And muslims wonder why america is discriminatory against them.


----------



## Irreverent (Mar 13, 2010)

No comment.


----------



## CannonFodder (Mar 13, 2010)

Irreverent said:


> No comment.


"blame canada" :V


----------



## Spawtsie Paws (Mar 13, 2010)

Ratte said:


> Reaction.



wth i srsly lol'd.


----------



## Lazydabear (Mar 14, 2010)

It's legal in Arab country's to marry at age 8 in the case of this girl for example .In Canada its illegal to to even talk to even talk to a child as an Adult on the Internet here is the story ; which I can understand that Canada stance on the sexual exploitation of children in there country and have laws that protect children. It seems legel loop hole in Canada allow it to happen.


----------



## Spawtsie Paws (Mar 14, 2010)

Lazydabear said:


> It's legal in Arab country's to marry at age 8 in the case of this girl for example .In Canada its illegal to to even talk to even talk to a child as an Adult on the Internet here is the story ; which I can understand that Canada stance on the sexual exploitation of children in there country and have laws that protect children. It seems legel loop hole in Canada allow it to happen.

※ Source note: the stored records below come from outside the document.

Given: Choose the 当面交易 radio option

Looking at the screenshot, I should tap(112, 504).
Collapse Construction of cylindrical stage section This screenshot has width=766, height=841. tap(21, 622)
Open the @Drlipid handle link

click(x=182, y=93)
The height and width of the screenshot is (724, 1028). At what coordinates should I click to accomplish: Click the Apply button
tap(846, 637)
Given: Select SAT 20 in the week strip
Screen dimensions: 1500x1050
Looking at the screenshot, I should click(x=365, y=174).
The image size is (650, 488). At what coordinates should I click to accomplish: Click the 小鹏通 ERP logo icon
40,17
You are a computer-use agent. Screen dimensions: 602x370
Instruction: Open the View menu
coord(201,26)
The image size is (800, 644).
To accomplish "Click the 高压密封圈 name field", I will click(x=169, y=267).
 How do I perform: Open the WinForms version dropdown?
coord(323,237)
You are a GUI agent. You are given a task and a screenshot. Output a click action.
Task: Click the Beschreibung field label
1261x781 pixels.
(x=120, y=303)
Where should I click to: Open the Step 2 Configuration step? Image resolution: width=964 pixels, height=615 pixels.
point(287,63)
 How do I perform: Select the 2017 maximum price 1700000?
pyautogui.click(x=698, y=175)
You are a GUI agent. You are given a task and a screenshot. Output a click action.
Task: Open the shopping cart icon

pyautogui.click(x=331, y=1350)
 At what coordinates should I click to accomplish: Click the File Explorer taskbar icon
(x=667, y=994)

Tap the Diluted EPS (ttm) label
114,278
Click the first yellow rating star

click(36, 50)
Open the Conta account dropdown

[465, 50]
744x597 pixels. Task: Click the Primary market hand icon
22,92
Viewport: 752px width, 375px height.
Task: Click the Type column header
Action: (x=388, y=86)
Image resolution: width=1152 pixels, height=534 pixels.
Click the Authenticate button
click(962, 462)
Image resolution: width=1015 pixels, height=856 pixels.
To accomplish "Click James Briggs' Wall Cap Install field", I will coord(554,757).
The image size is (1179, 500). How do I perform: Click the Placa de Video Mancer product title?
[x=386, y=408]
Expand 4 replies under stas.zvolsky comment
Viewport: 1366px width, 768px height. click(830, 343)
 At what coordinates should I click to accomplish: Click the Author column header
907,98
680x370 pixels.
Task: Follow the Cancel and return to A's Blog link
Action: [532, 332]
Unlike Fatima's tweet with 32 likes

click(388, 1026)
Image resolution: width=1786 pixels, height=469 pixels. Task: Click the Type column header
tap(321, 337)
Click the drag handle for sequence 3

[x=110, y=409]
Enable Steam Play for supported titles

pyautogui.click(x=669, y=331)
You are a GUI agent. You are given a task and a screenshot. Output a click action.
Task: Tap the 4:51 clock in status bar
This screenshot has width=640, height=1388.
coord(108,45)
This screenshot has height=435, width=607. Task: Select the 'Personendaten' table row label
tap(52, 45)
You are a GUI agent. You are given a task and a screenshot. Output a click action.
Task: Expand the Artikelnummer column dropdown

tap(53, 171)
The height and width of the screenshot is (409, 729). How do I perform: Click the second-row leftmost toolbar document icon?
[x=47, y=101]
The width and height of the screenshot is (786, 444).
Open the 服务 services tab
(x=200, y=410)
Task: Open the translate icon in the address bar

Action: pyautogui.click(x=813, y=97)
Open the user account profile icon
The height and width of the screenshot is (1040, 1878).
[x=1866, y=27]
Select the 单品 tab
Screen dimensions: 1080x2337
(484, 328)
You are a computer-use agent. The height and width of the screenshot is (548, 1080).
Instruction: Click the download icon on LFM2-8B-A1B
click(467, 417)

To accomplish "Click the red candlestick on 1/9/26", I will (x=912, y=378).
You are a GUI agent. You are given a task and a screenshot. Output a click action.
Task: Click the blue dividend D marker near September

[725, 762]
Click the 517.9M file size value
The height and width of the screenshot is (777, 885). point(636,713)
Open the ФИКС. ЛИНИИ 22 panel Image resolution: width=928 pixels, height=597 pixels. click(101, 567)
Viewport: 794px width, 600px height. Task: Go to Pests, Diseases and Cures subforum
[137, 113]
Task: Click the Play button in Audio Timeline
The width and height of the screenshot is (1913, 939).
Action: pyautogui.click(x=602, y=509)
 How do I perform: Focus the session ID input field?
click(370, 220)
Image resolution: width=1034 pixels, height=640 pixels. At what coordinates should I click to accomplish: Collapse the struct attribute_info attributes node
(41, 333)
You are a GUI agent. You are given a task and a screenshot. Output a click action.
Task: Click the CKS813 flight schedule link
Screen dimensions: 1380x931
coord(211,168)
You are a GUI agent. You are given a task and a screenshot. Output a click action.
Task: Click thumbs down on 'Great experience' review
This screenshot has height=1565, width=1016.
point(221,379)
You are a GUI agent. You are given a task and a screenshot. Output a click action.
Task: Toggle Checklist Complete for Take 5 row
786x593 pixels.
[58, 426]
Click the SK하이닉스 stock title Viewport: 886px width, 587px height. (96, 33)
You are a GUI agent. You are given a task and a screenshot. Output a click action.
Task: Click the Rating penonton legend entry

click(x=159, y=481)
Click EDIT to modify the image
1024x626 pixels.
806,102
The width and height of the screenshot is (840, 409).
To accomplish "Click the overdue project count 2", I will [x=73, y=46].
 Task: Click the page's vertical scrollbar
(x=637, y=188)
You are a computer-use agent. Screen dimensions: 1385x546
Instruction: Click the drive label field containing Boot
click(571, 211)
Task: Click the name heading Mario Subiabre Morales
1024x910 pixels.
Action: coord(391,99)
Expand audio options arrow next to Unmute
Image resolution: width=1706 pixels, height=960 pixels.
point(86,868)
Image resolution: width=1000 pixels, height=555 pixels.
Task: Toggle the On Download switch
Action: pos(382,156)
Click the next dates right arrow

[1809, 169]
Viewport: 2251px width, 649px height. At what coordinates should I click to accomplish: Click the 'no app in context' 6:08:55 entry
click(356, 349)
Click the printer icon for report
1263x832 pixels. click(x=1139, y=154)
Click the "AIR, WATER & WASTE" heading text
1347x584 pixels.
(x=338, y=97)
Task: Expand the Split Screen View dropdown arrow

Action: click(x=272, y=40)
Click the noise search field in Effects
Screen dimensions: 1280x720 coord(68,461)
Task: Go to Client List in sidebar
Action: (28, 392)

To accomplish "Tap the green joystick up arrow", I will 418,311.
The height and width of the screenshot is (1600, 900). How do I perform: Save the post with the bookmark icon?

There seems to be a lot of loop holes lately, in various countries. This, though, comes to surprise.


----------



## Irreverent (Mar 14, 2010)

HAXX said:


> There seems to be a lot of loop holes lately, in various countries. This, though, comes to surprise.



A loop hole is a grey area in the law, this one is not.  People can marry (with parental consent) at age 16 and this law dates back a long time, to confederation at least, say circa 1867.    We've since moved on, but there was no reason to go back and update the law.  It just wasn't a priority.

Fast forward to 2010, and you now got previously remote, tribal cultures that are immigrating to Canada, taking advantage of laws that were never changed.  We need to change the law.


----------



## Spawtsie Paws (Mar 14, 2010)

Irreverent said:


> *A loop hole is a grey area in the law*, this one is not.  People can marry (with parental consent) at age 16 and this law dates back a long time, to confederation at least, say circa 1867.    We've since moved on, but there was no reason to go back and update the law.  It just wasn't a priority.
> 
> Fast forward to 2010, and you now got previously remote, tribal cultures that are immigrating to Canada, taking advantage of laws that were never changed.  We need to change the law.



I understand that, perhpas I didn't pay as much attention as I should on the situation.

These loops holes are happening in the US right now. Only the House of Representatives can make laws to increase tax. Since the all health care proposals there were voted down in the Senate, the Senate is making one saying that 'it came from the House'. They are passing things they want to see in effect.

Also, we have federal judges declaring what is unconstitutional and what is. One man, when it use to be the states.


----------